→ **PASSAGE GIVEN**:
◇ ◇ ◇

I guess what I'm trying to say is, if Yao was on the trading block, would you trade your top player for him? Would you trade an all-star for Yao?

My answer is.......no!


What do you think?


----------



## agoo (Jun 1, 2003)

It depends on who my top player is. As a Celtic fan, I do consider Paul Pierce for Yao Ming, but probably decline. I don't think you'd get KG, Duncan, Kobe, Jermaine, Shaq, LeBron, or any of the top 15 players.


----------



## IV (Jul 16, 2002)

Alot of teams would trade their top player for Yao, and since he's an allstar, depending on the trade I would trade an allstar for him.

Alot of Tmac fans have been posting how JVG's system sucks and it's harboring Tracy's game. Funny how you guys never consider that same scernario for Yao. Instead Yao's not valuble? If Tracy's still valueble and it's the system, you shoud see the value Yao Ming has as well.


----------



## 33 (Nov 18, 2002)

> Originally posted by <b>IV</b>!
> Alot of teams would trade their top player for Yao, and since he's an allstar, depending on the trade I would trade an allstar for him.
> 
> Alot of Tmac fans have been posting how JVG's system sucks and it's harboring Tracy's game. Funny how you guys never consider that same scernario for Yao. Instead Yao's not valuble? If Tracy's still valueble and it's the system, you shoud see the value Yao Ming has as well.

◇ ◇ ◇

→ **RAW RECORDS**:
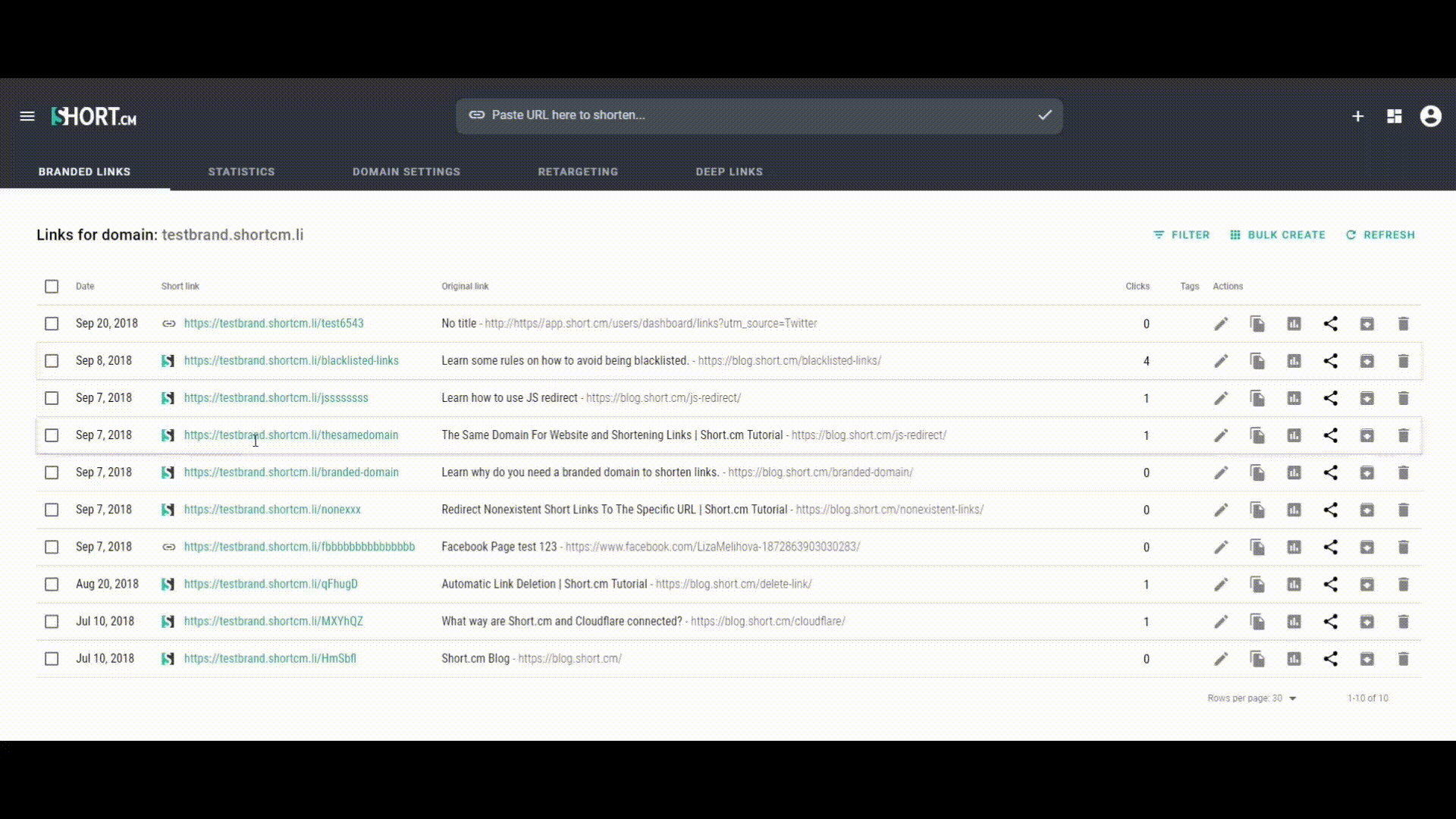Open the testbrand.shortcm.li/HmSbfl link
This screenshot has width=1456, height=819.
270,659
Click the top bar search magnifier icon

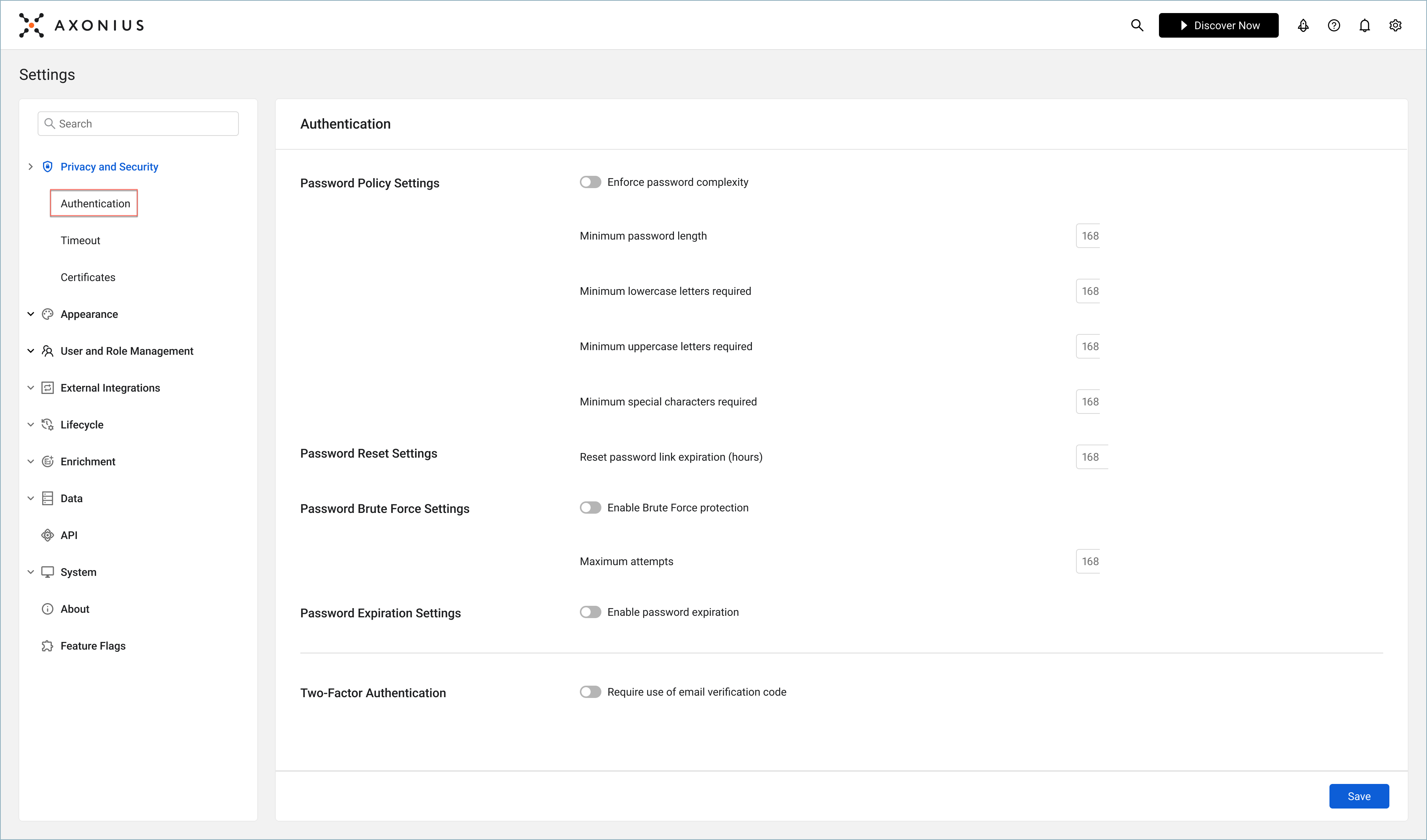(x=1137, y=25)
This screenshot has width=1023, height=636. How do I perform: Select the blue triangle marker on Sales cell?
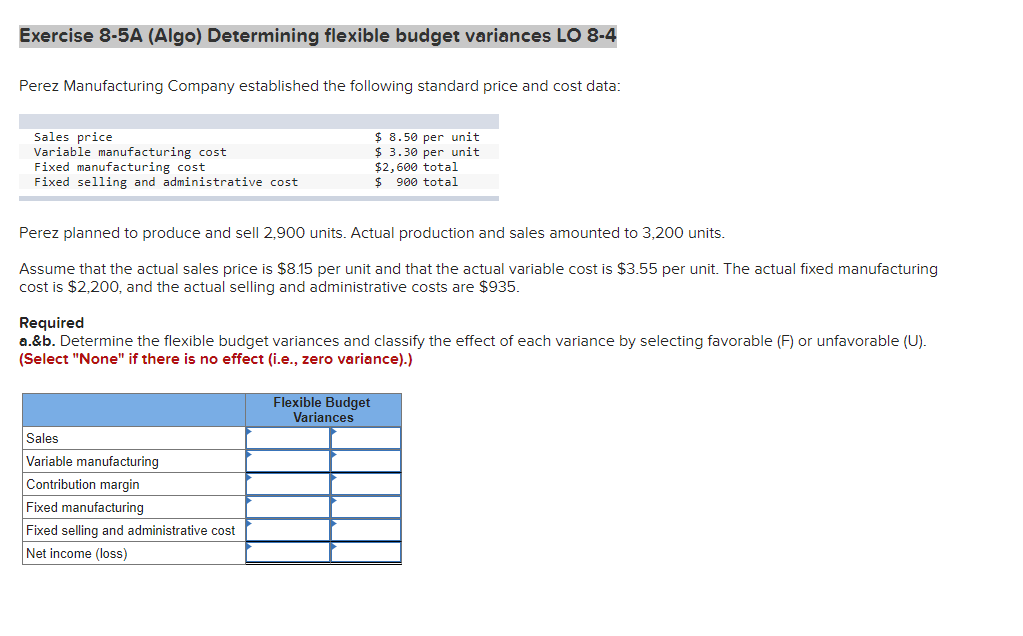coord(249,432)
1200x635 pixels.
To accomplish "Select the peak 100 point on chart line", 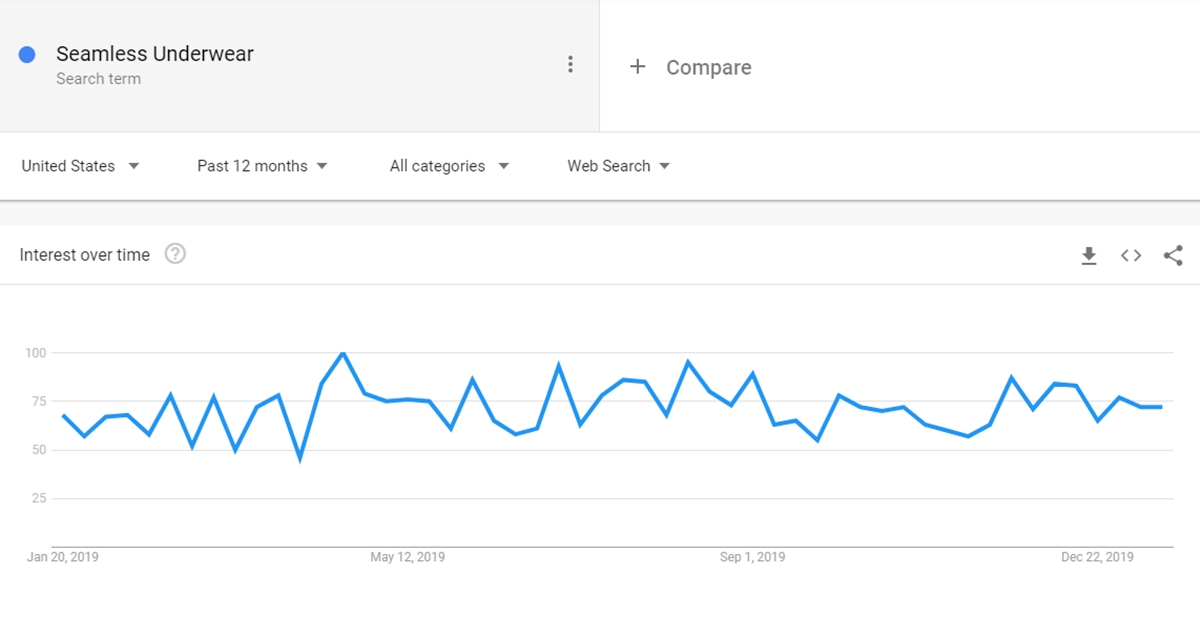I will click(x=343, y=353).
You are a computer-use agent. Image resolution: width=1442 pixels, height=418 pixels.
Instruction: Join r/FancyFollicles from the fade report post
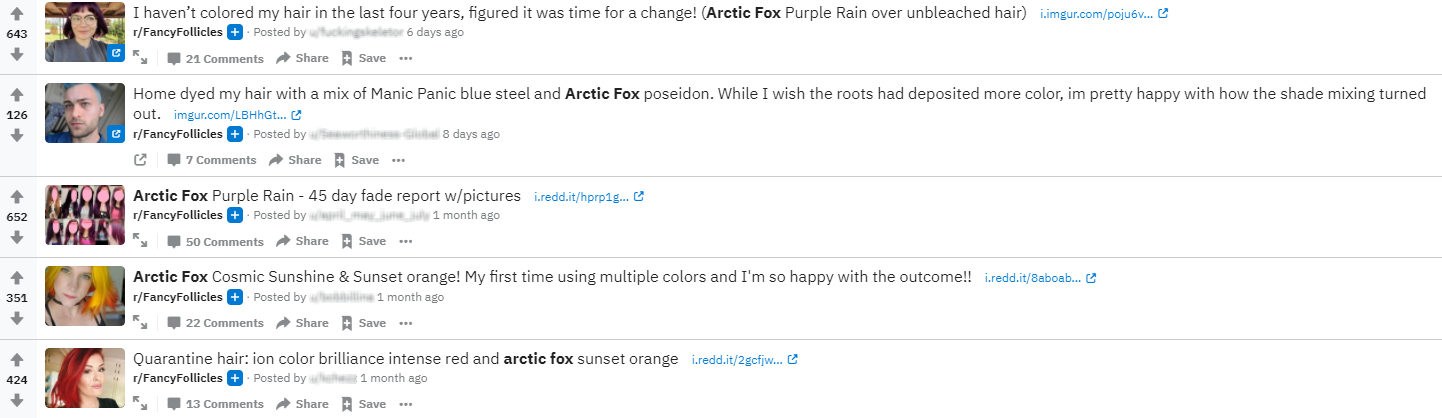(x=235, y=215)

◇ ◇ ◇

→ **SET PROBLEM A**: From the forum thread about trading for Yao Ming, echo the text from "## agoo (Jun" up to and including "(Jul 16, 2002)".
→ **SET PROBLEM B**:
Answer these questions using the forum thread about trading for Yao Ming:
(i) Which team does agoo say they are a fan of?
(ii) Which player does agoo consider giving up for Yao Ming?
(iii) According to IV, what have a lot of Tmac fans been posting?
→ **SET PROBLEM C**: In the forum thread about trading for Yao Ming, why does IV argue that people should see Yao's value? Explain in one to three sentences.

→ **CORRECT ANSWER A**:
## agoo (Jun 1, 2003)

It depends on who my top player is. As a Celtic fan, I do consider Paul Pierce for Yao Ming, but probably decline. I don't think you'd get KG, Duncan, Kobe, Jermaine, Shaq, LeBron, or any of the top 15 players.


----------



## IV (Jul 16, 2002)

→ **CORRECT ANSWER B**:
(i) The Celtics.
(ii) Paul Pierce.
(iii) That JVG's system is bad and is holding back Tracy's game.

→ **CORRECT ANSWER C**: IV points out that Tmac fans blame JVG's system for hurting Tracy's game but still consider Tracy valuable. IV argues that the same reasoning applies to Yao, so if Tracy keeps his value despite the system, Yao's value should be recognized too.